By Heaventree on Saturday, August 6, 2005 - 09:42 pm:

Each relationship is different. In our relationship sometimes DH gives more and I think "Wow what a great guy, he makes me feel so special".

Other times he's the one who needs the reassurance and it's time for me to step up and provide that.


Part of me believes (and hopes) that this is the key to a long term successful relationship. I heard a quote on Doctor Phil one day, he asked someone who had been married many years what the key to a successful relationship was and they responded by saying that they had never both fallen out of love at the same time.

I've been in relationships that were mostly unbalanced and it's hard not to lose yourself.

I'm happy with the way our relationship is, some days he picks up the ball and other times I do. It's not always easy, but in the difficult times I know that it will get better eventually and this is part of what keeps me going, besides the fact that he's a gorgeous, wonderful guy and I love him to death! :)

By Mrsheidi on Saturday, August 6, 2005 - 11:14 pm:

I'll put it this way...I tell him how I feel more. He says it less often but shows it in many many other ways. It's his way of communicating and I understand it.

I totally disagree with what that book says...it takes work...some days more than others. But, definitely, not just along for the ride.
Then again, I've only been married 5 years. LOL

By Amecmom on Sunday, August 7, 2005 - 08:31 am:

I love him more and he loves me more! A really successful marriage is when each partner is always loving the other one more, unconditionally.
Ame

By Jann on Sunday, August 7, 2005 - 08:45 am:

I have always found it incredibly sad when someone says they have a 50/50 marriage. I can't imagine only giving half of myself! Now sometimes I don't even give that much! LOL I think it's a very transient thing and if you try to keep score it's very dangerous. Sometimes I give more, sometimes my husband. Sometimes I just can't give anymore and he builds me up and takes care of me and vice versa. It's worked for 25 years.

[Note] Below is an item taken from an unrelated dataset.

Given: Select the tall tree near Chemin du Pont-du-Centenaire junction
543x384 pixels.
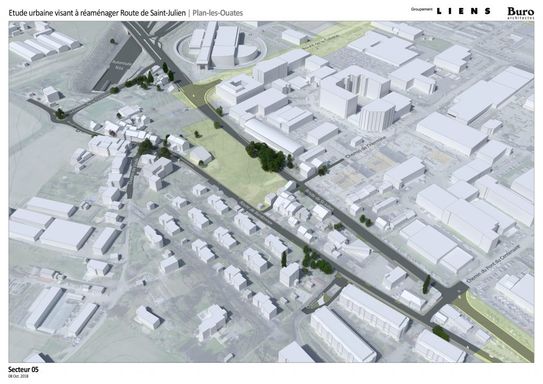Looking at the screenshot, I should coord(426,284).
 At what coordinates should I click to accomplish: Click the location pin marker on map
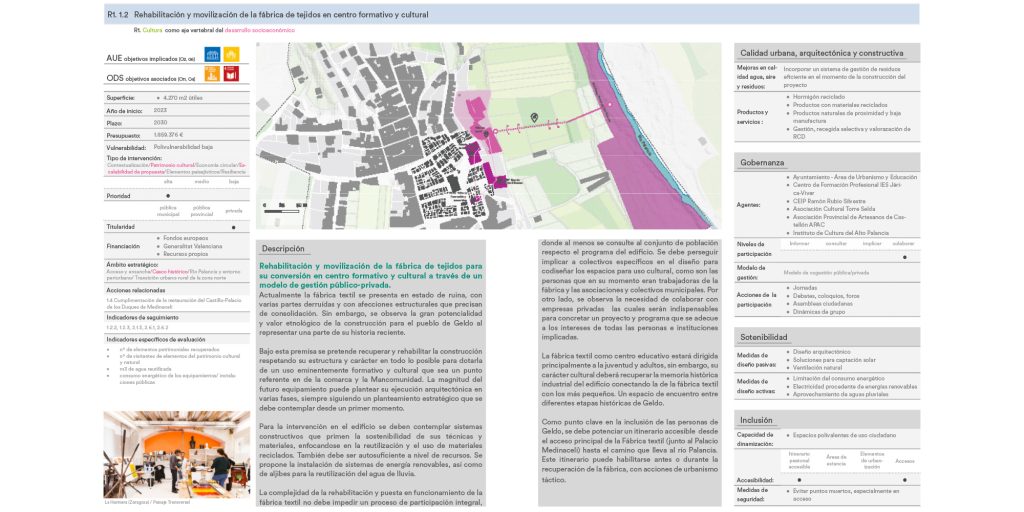point(535,118)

By Karen~moderator on Sunday, August 7, 2005 - 09:50 am:

Ditto Jann! I was in one of those *50-50* marriages the first time, only mine was more like 90-10 - and my X was the 10. It was miserable.

Now I have to agree 100% with Jann. No one person is going to be at their emotional or physical *best* 100% of the time, and I think in a good relationship, each partner adjusts to the ebb/flow that just naturally, inevitably happens. You are there to support each other, nurture each other, love each other, help each other AND the relationship itself grow. You commit to building a life together, you commit to the good and the bad, and when each person is giving 100%, IMO the give and take *self-corrects* when one of you is not having a *100% day*. Does that make any sense?!? LOL

By Reds9298 on Sunday, August 7, 2005 - 11:17 am:

At least in my mind, "50/50" always applies to the physical daily chores and tasks that keep the house running smoothly, not what you are giving emotionally to your marriage.
I totally agree with Karen and the last part of what Jann said. :)

By Jann on Sunday, August 7, 2005 - 01:33 pm:

Reds, I guess I can't even see the daily stuff as 50/50 cause most of the time it's truly not either. Sometimes dh's job just takes it all out of him and he's not very helpful around the house, sometimes I have had it with the house stuff and just can't do another dish or load of laundry and he takes over.

By Dawnk777 on Sunday, August 7, 2005 - 05:13 pm:

I think we both give and take! Sometimes, he's the sad one. Sometimes it's me! I can't really think that one of us loves more than the other! Even if he isn't always real demonstrative, I know he loves me.

By Pamt on Sunday, August 7, 2005 - 07:37 pm:

Well, we both sign cards and notes to each other with "I love you MORE", so I guess it's a tie. :)

By Anonymous on Tuesday, August 9, 2005 - 11:22 pm:

Him. I love him, but it is different. It makes me feel awkward. If he dies, I will miss him, but will move on. If I die, it will take the world from him.